### What you need to do:
Locate the string "Expand" in the listing below. Copy every line where it is found.

### Records to process:

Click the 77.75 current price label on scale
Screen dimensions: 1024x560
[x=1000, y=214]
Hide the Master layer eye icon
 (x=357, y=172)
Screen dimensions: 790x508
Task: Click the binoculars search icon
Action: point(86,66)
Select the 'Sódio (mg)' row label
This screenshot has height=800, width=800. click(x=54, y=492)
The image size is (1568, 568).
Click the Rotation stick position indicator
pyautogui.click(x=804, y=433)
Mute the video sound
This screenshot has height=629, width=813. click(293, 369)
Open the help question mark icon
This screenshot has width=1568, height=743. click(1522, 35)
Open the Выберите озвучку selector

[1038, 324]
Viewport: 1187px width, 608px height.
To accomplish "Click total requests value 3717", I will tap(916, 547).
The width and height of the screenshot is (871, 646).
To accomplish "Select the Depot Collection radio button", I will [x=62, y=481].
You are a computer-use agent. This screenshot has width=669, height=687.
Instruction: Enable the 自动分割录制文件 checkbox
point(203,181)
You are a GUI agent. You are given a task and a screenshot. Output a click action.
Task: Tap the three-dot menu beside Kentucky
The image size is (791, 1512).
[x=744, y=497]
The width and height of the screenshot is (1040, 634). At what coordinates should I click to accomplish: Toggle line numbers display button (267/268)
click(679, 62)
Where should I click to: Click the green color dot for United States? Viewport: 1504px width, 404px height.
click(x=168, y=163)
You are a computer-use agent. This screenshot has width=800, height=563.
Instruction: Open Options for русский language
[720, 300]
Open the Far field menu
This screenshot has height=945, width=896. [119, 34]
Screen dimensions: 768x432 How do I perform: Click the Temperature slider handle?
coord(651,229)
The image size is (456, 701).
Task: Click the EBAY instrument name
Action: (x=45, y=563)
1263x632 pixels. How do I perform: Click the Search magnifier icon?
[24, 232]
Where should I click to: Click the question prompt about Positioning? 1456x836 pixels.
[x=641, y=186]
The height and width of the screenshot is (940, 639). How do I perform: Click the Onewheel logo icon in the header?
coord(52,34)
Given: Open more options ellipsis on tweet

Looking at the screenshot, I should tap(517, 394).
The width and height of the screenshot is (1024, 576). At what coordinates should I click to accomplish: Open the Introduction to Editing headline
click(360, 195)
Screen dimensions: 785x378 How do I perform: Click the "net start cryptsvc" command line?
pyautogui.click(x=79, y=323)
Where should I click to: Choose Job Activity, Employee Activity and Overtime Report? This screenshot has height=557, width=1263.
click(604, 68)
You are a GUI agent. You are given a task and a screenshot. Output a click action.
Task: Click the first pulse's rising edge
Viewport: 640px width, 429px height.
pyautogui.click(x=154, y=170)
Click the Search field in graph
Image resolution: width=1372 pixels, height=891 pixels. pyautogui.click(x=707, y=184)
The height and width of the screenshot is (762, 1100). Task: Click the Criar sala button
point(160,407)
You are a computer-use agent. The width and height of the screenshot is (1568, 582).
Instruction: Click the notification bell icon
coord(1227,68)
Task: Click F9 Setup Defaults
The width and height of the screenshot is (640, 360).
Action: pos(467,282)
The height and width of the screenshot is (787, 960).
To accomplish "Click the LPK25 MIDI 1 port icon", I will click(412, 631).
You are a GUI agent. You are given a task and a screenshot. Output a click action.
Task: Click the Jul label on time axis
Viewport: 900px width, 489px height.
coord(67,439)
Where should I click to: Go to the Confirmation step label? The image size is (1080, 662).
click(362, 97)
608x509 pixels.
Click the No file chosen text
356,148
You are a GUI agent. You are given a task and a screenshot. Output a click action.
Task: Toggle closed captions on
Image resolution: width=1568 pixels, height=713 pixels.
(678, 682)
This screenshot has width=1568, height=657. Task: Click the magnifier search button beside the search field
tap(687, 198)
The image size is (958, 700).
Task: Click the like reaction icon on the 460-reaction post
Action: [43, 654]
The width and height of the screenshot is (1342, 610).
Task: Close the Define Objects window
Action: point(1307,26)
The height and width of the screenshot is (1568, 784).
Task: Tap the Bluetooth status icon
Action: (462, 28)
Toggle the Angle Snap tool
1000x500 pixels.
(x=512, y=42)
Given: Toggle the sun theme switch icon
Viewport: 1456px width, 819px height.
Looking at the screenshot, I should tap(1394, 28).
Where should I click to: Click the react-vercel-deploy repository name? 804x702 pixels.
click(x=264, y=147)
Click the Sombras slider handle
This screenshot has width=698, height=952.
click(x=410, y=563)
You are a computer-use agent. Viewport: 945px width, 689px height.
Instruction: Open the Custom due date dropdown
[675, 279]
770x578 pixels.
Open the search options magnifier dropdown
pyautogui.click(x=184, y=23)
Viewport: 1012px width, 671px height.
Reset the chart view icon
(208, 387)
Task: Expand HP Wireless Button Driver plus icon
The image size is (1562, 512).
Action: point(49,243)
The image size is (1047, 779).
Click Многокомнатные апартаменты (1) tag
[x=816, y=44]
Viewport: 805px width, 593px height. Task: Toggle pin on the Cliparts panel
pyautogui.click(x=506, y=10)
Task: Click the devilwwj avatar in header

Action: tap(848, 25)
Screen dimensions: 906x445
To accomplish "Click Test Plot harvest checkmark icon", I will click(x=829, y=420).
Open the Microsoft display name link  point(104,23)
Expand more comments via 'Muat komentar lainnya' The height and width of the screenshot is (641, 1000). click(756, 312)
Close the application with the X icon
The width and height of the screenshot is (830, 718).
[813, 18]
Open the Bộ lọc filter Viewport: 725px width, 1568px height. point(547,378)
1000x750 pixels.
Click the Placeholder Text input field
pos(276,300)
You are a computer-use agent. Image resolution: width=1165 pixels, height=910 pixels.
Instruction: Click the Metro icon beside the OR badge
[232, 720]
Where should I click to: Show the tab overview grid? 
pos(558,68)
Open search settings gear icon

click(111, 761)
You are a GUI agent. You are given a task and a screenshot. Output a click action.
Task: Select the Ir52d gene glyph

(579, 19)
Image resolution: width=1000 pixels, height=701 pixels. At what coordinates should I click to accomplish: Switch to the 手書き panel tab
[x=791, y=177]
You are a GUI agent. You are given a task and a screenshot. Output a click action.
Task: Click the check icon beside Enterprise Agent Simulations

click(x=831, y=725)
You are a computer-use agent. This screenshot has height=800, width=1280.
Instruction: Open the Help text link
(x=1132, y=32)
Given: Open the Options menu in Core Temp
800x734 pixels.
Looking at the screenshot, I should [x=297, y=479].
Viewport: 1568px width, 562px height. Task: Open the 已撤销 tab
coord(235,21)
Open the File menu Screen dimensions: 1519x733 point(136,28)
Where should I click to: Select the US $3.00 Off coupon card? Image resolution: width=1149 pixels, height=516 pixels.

### Exercise output:
Task: Expand HP Wireless Button Driver plus icon
Expand more comments via 'Muat komentar lainnya' The height and width of the screenshot is (641, 1000). click(756, 312)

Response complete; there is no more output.